┌─ GIVEN RECORDS
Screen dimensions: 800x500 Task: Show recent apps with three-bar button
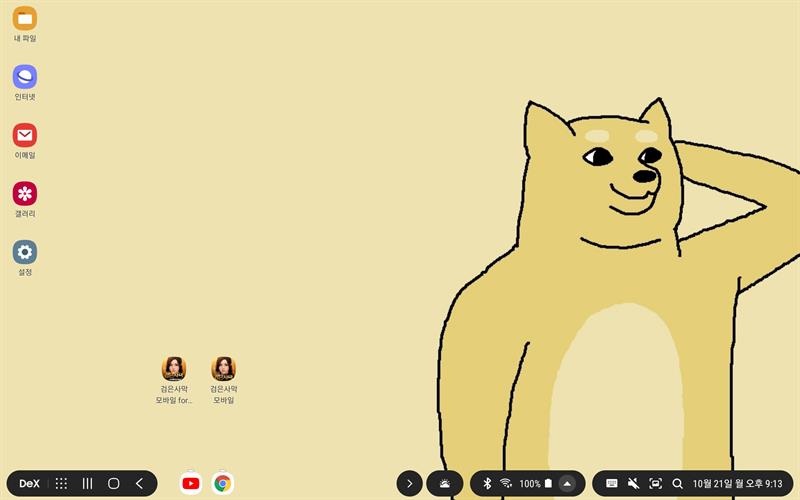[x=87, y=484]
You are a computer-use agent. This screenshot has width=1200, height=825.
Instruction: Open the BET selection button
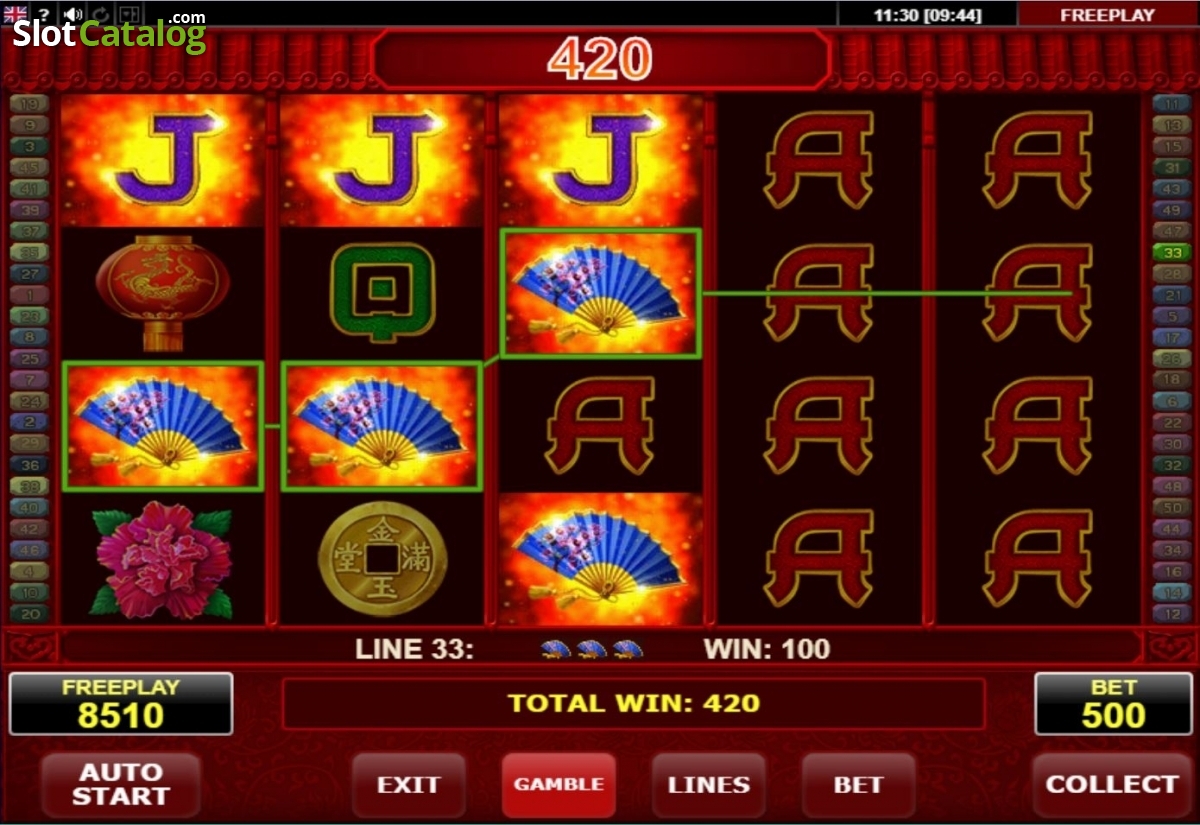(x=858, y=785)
└─
┌─ GIVEN RECORDS
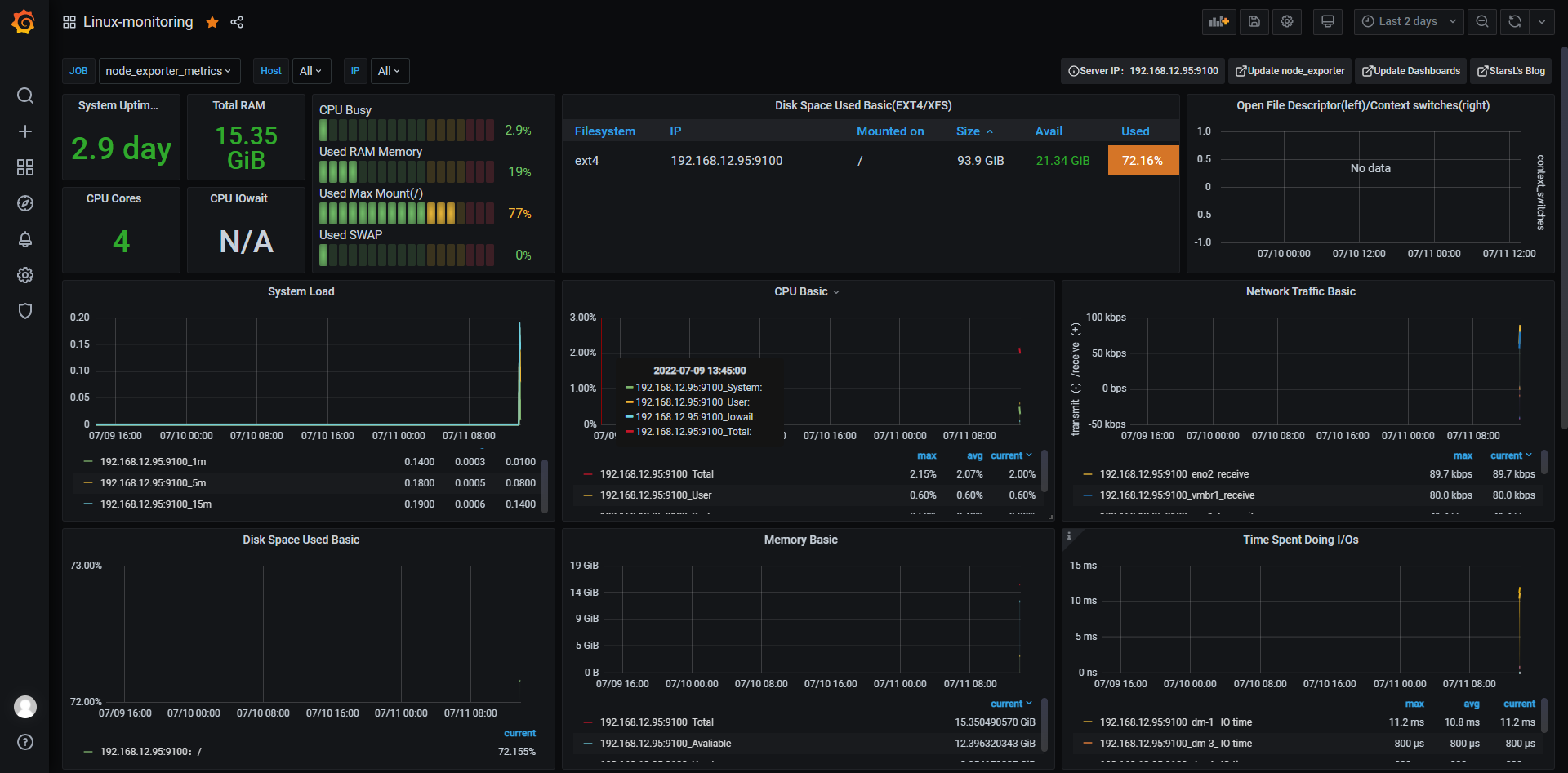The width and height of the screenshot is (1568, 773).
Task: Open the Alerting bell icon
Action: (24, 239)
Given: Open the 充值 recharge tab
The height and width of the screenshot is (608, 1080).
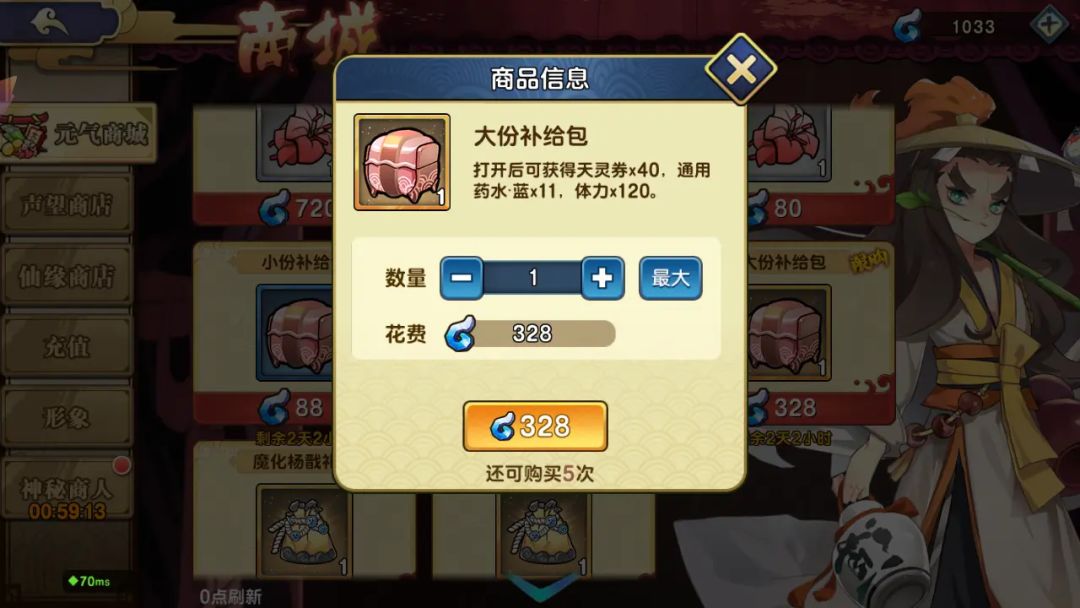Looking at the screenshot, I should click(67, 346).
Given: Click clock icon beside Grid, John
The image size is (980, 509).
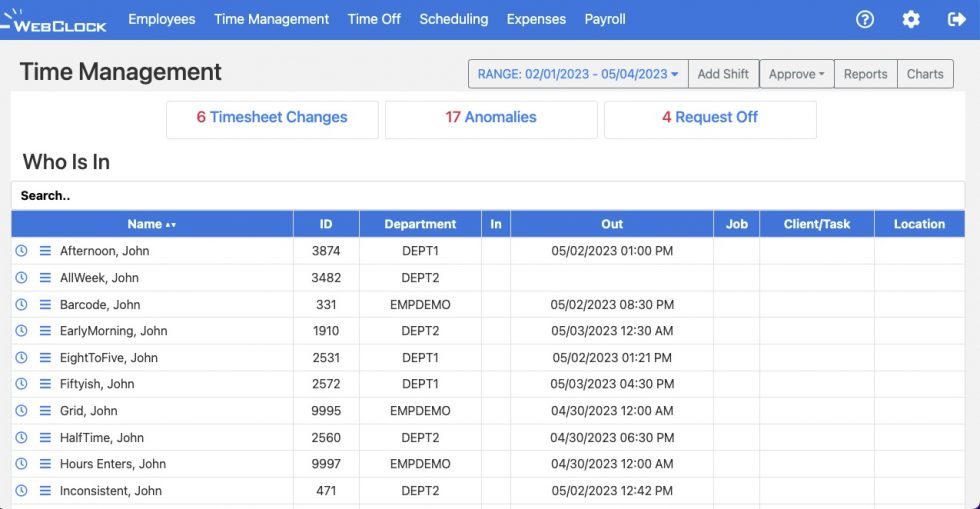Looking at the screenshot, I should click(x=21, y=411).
└─
Could you return, word for word, the lines from the one containing "Screen dimensions: 800x500" through the one containing "(x=858, y=785)", including both of those lines and leaving the pictures out?

▸ FINAL RESULT
Screen dimensions: 800x500 Task: Show recent apps with three-bar button
[x=87, y=484]
You are a computer-use agent. This screenshot has width=1200, height=825.
Instruction: Open the BET selection button
(x=858, y=785)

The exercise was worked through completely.